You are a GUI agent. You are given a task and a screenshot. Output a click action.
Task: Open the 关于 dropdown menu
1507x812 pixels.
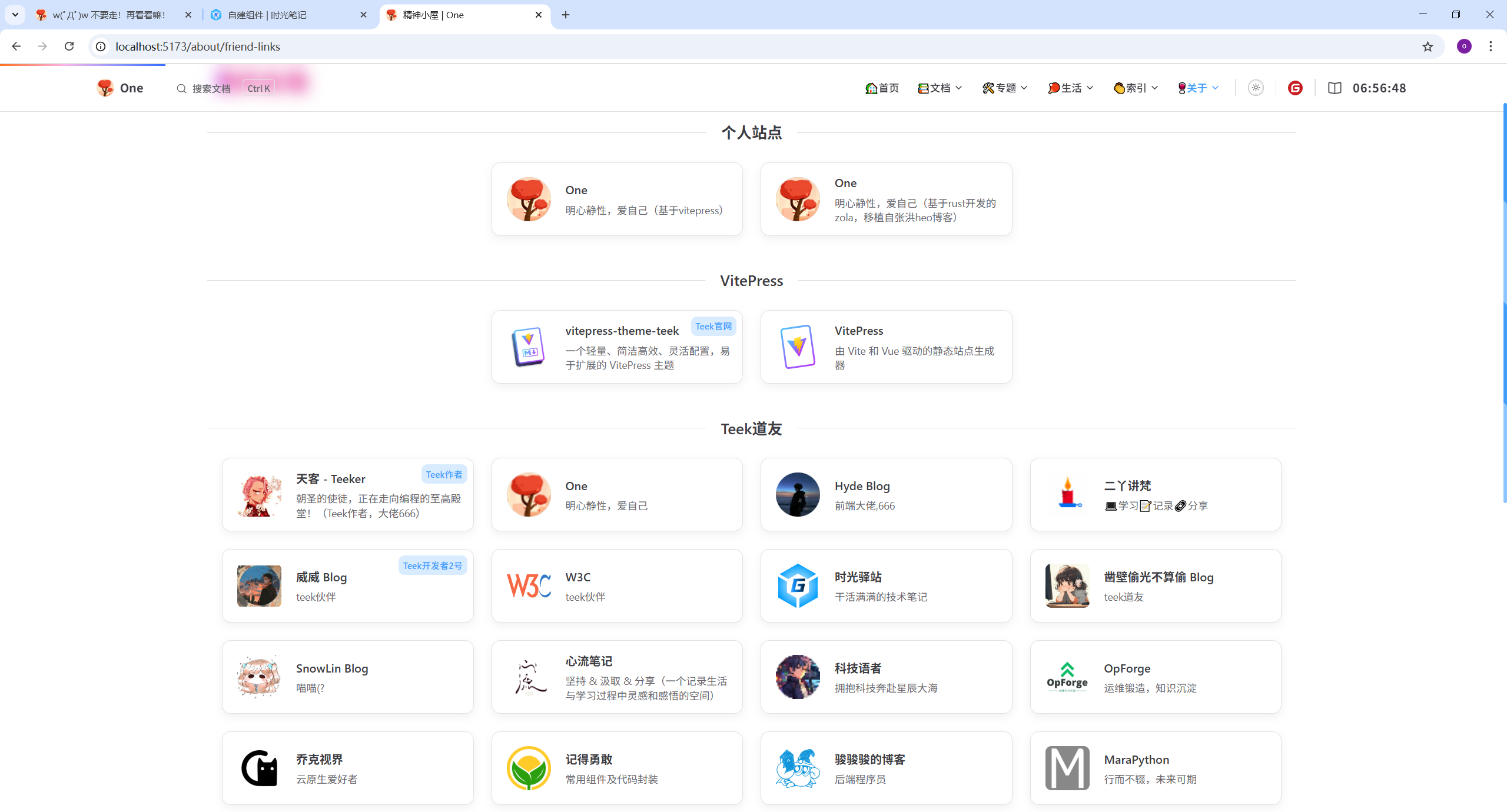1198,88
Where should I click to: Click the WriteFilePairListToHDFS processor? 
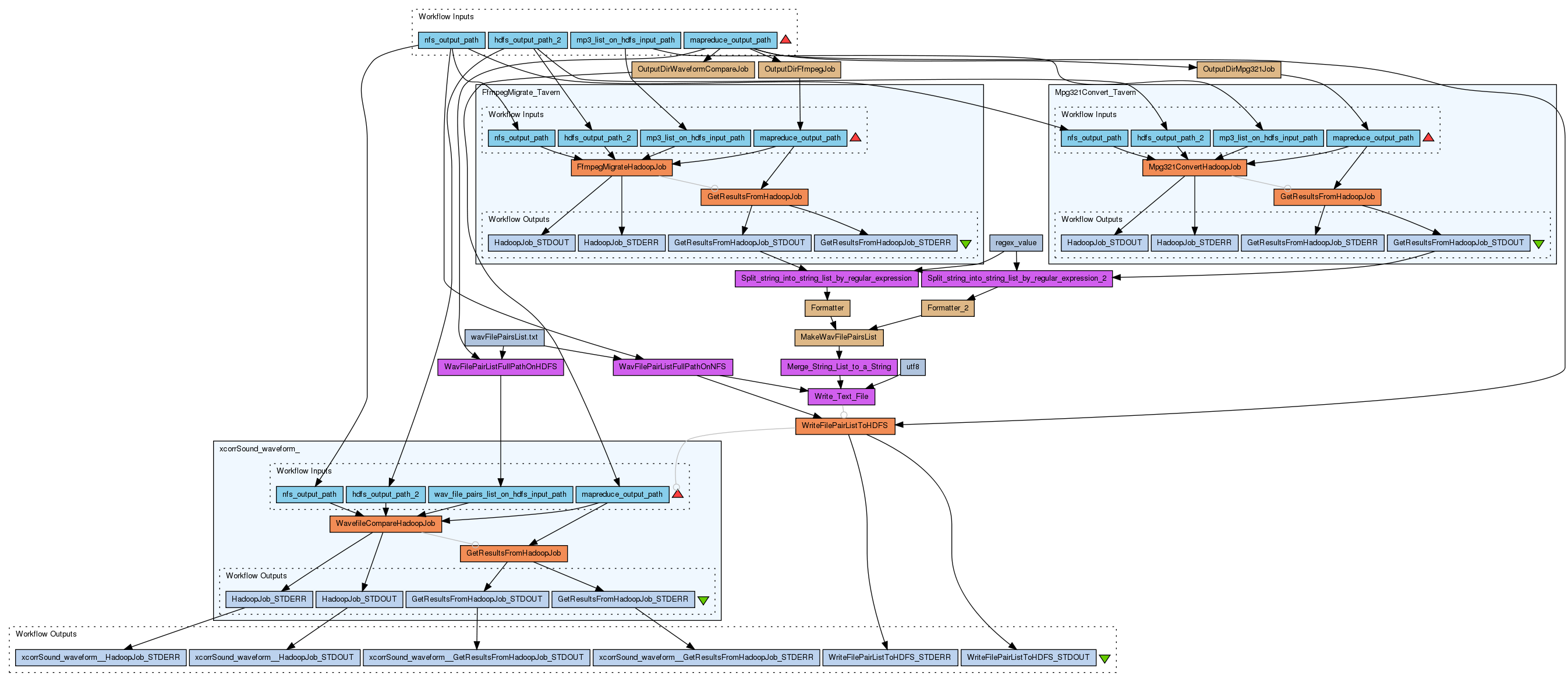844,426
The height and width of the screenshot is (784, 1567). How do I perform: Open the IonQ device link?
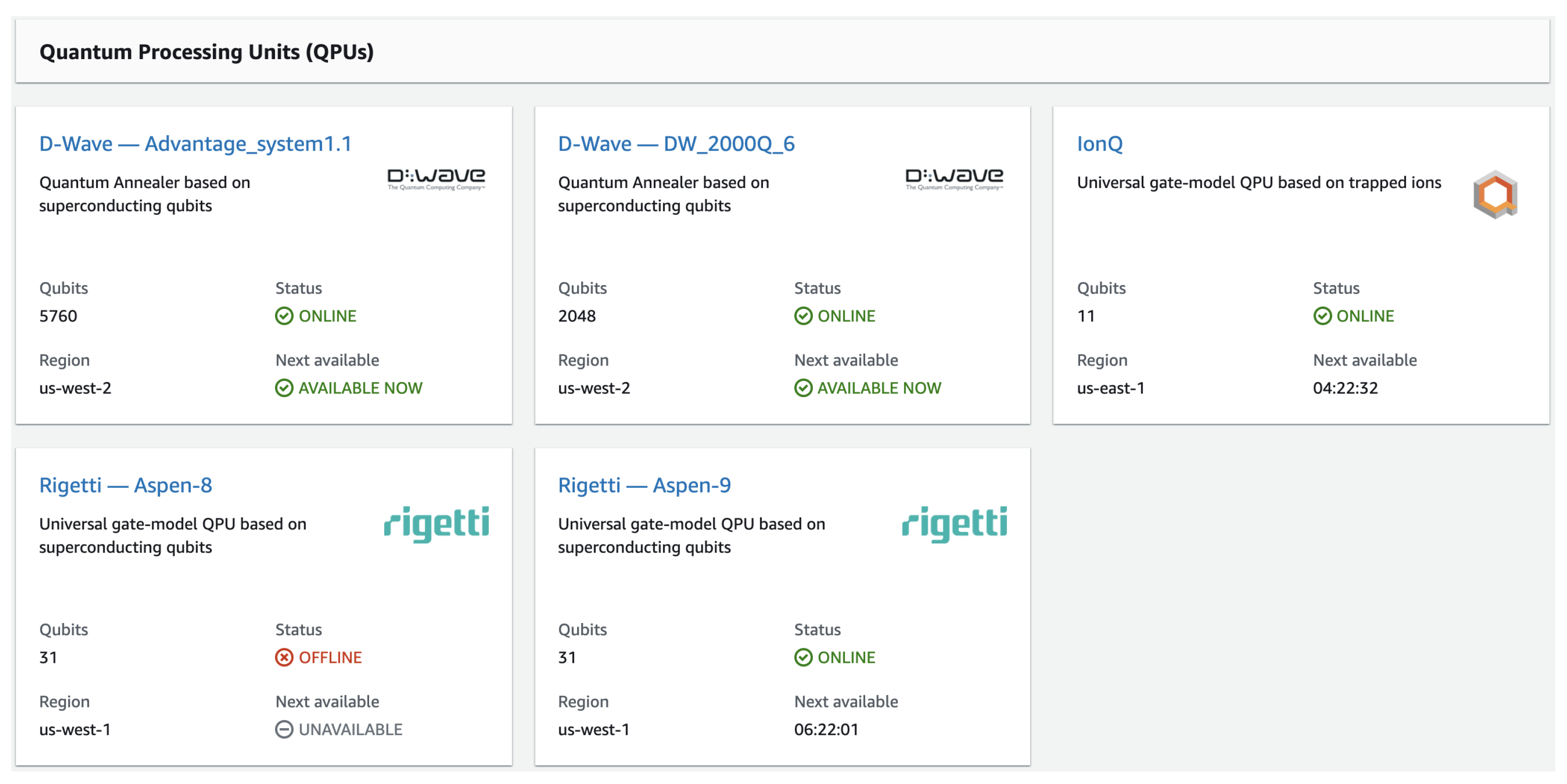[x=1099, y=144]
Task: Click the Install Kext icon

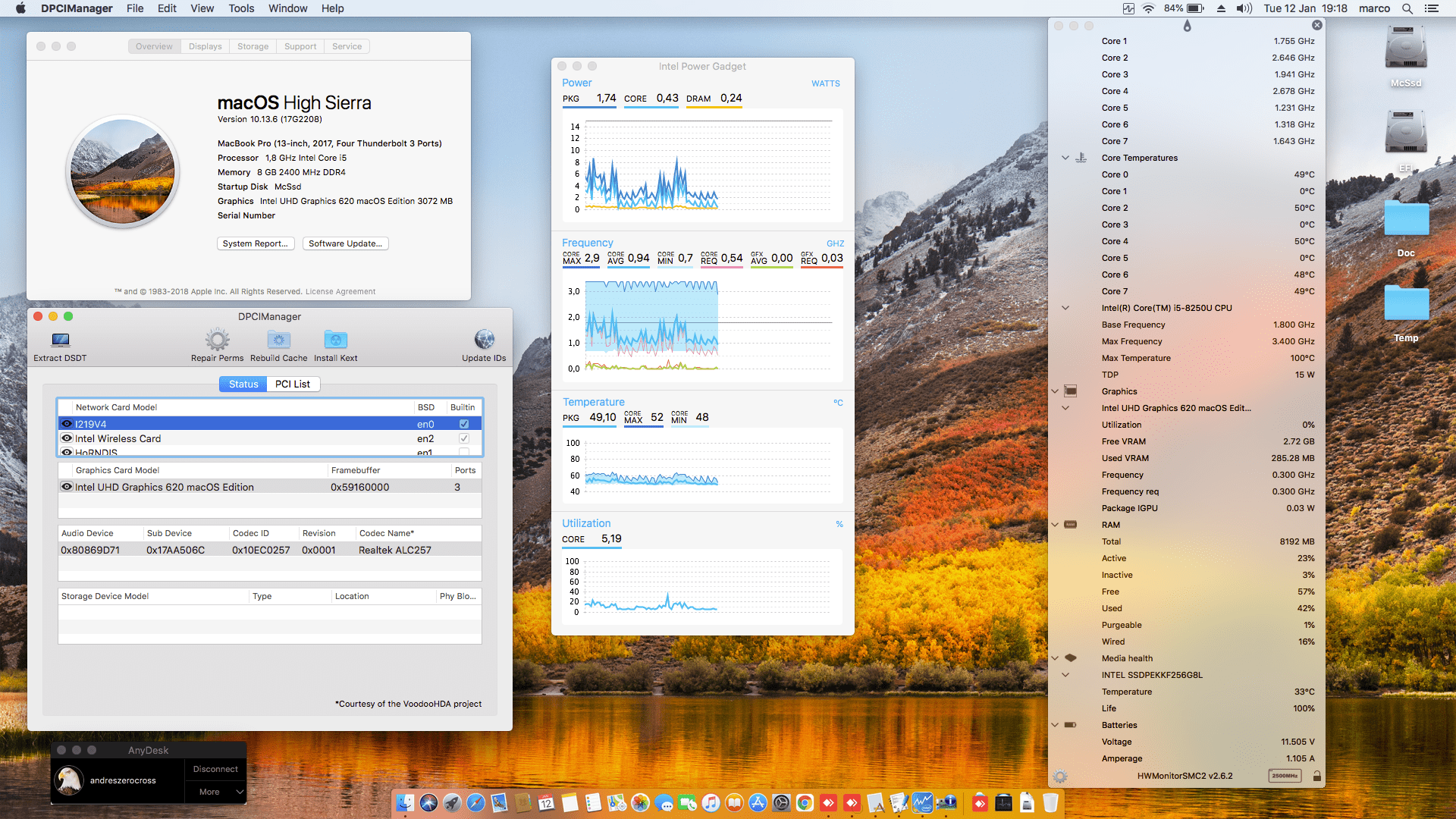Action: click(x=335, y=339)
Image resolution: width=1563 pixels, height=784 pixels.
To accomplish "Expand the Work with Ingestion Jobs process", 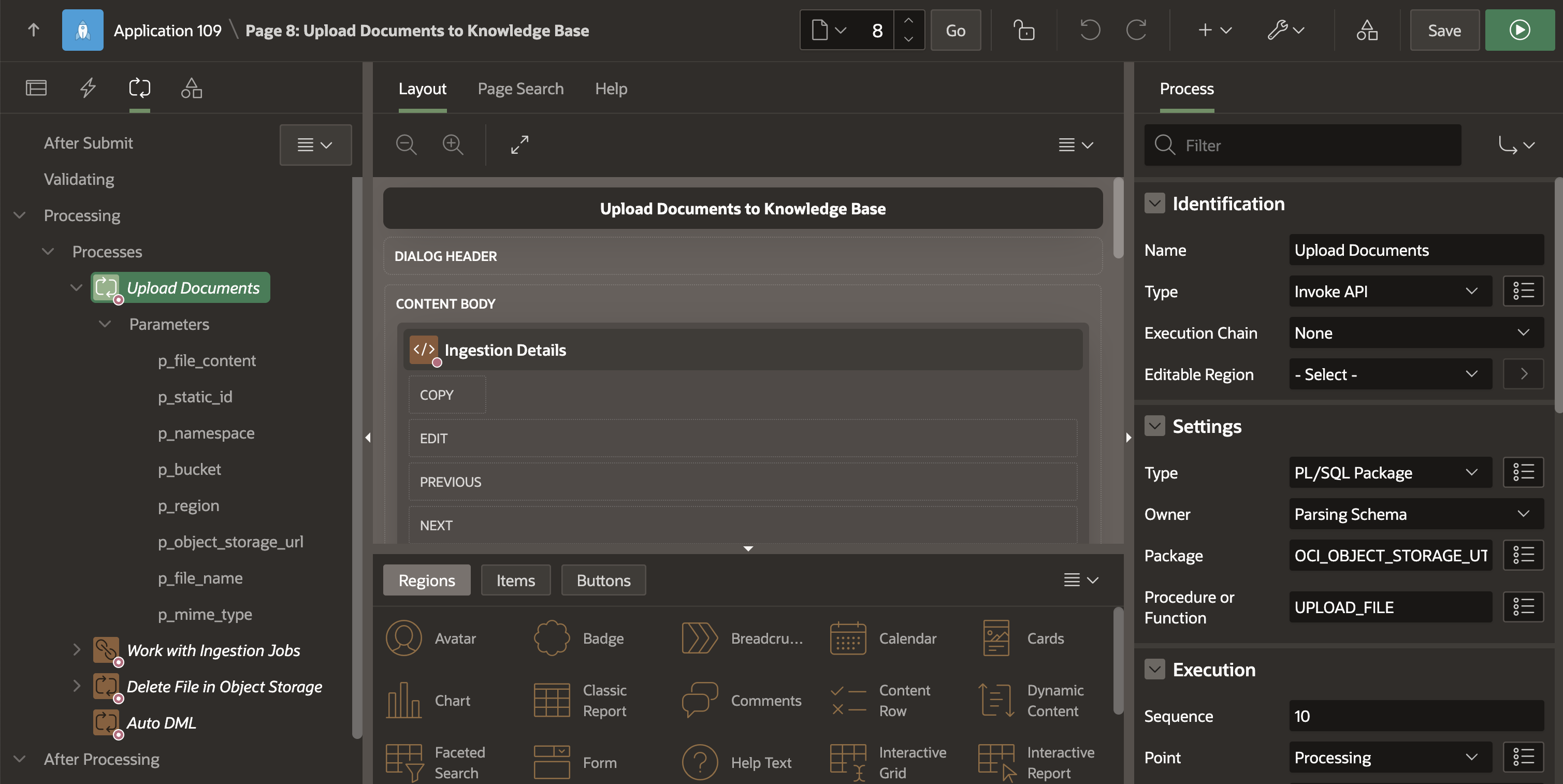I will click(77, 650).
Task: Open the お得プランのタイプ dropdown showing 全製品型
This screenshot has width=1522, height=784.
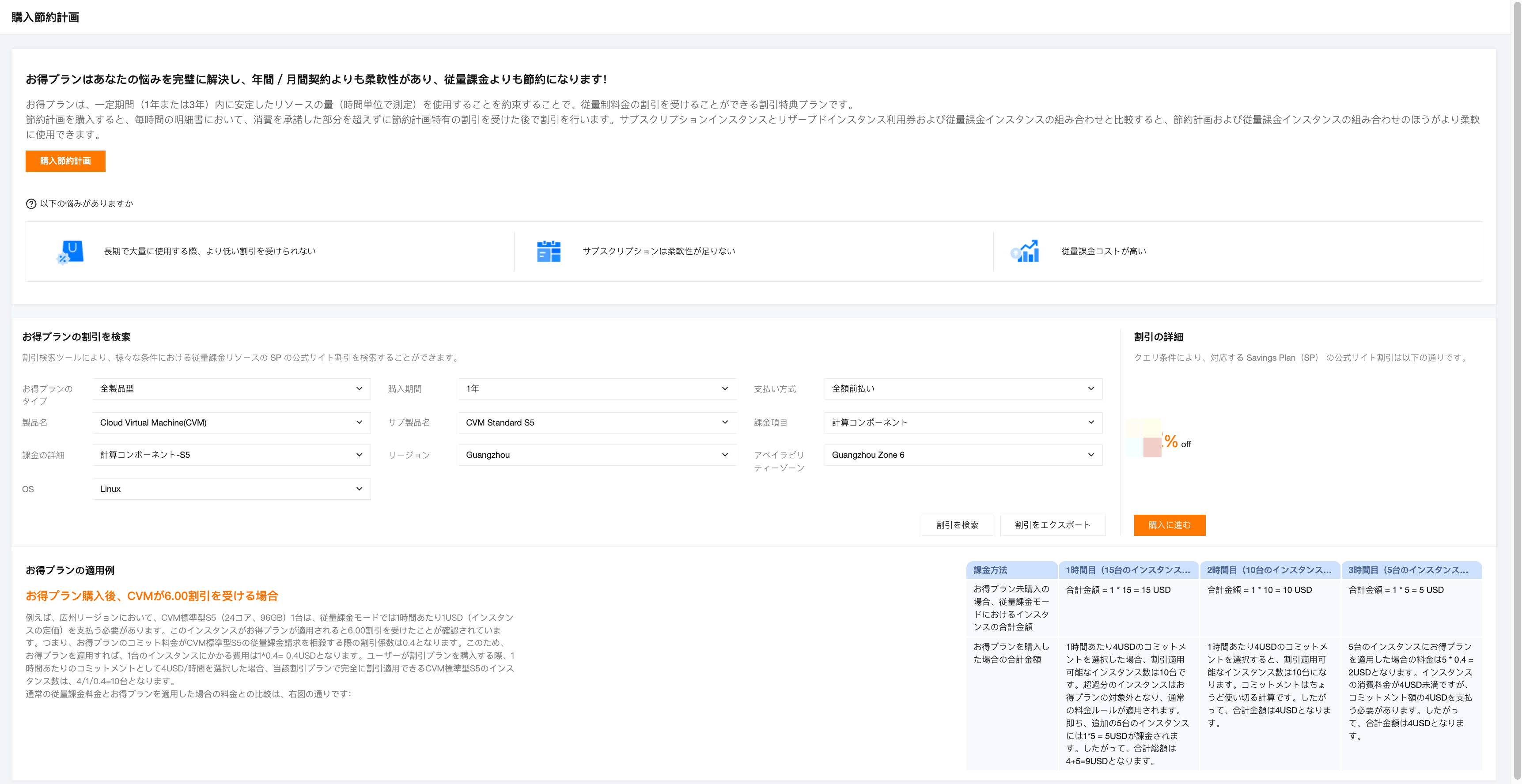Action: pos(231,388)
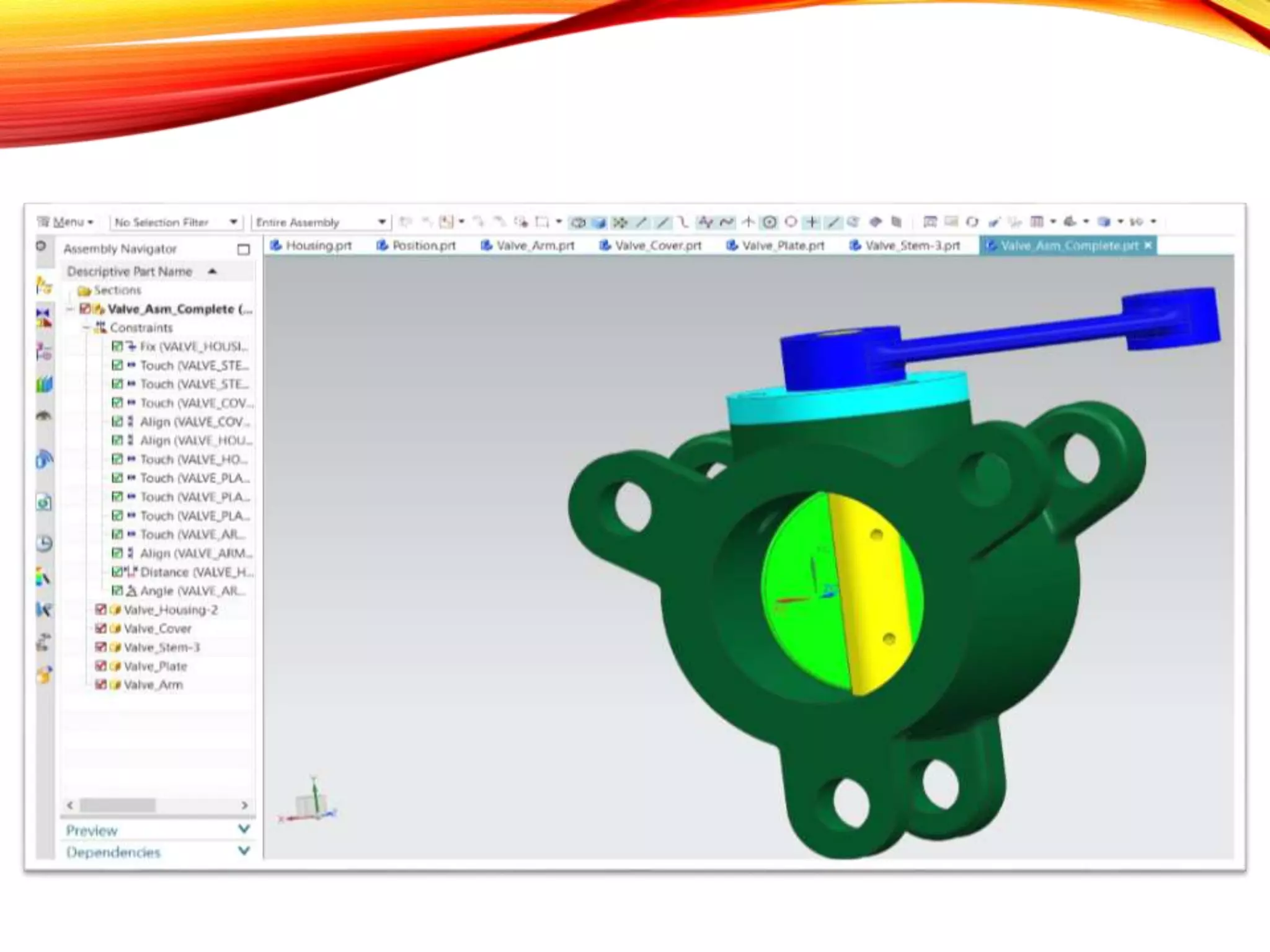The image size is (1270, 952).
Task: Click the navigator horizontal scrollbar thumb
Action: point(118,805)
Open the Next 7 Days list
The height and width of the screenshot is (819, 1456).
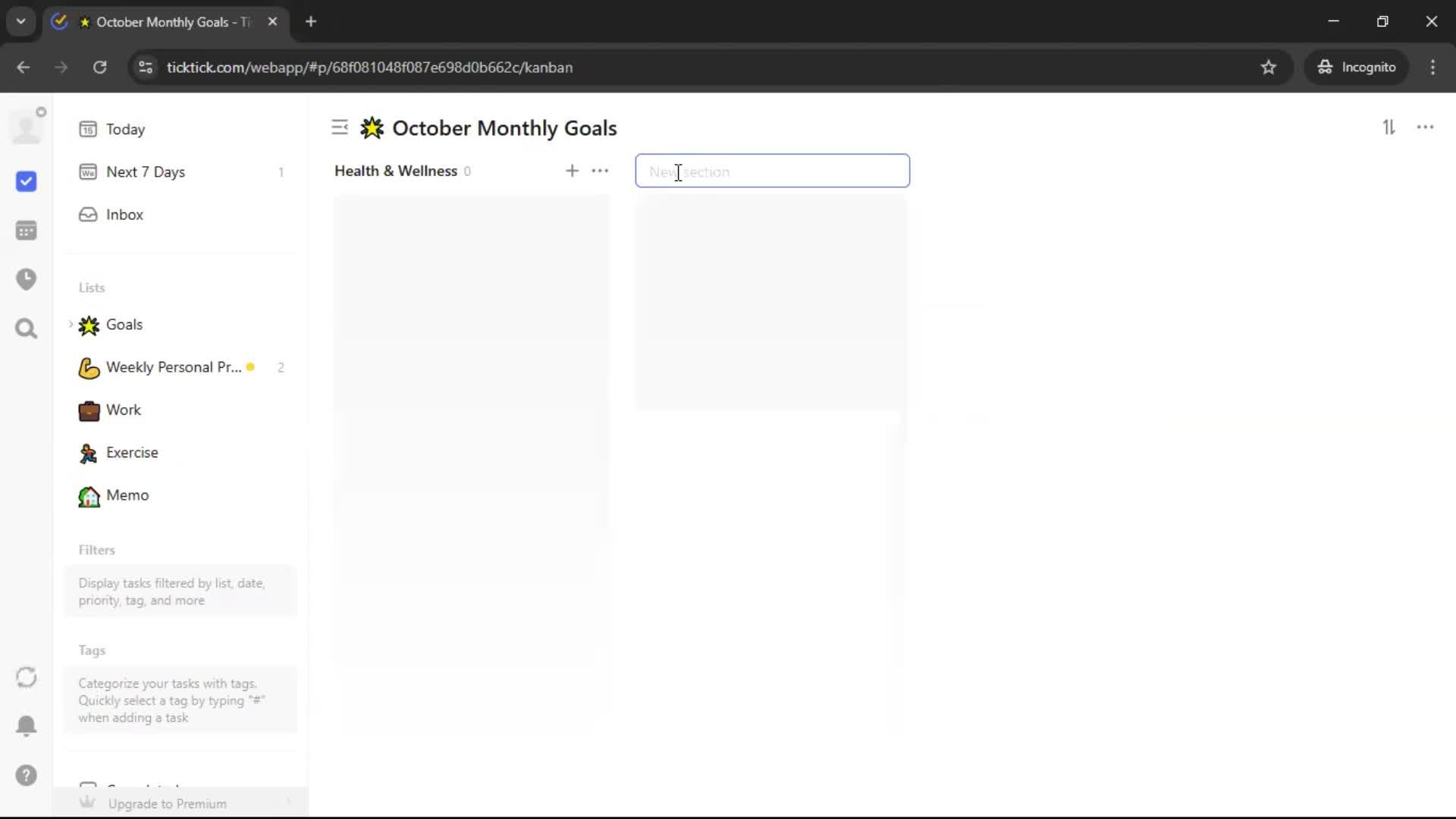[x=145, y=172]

========================

GOAL OF THE EXERCISE:
Set down nothing but the lines from the one containing "Task: Open the お得プランのタイプ" to the final line above, both included, with every picture left out.

EXERCISE RESPONSE:
Task: Open the お得プランのタイプ dropdown showing 全製品型
This screenshot has width=1522, height=784.
Action: pos(231,388)
The image size is (1270, 952).
Task: Click the navigator horizontal scrollbar thumb
Action: point(118,805)
Open the Next 7 Days list
The height and width of the screenshot is (819, 1456).
[x=145, y=172]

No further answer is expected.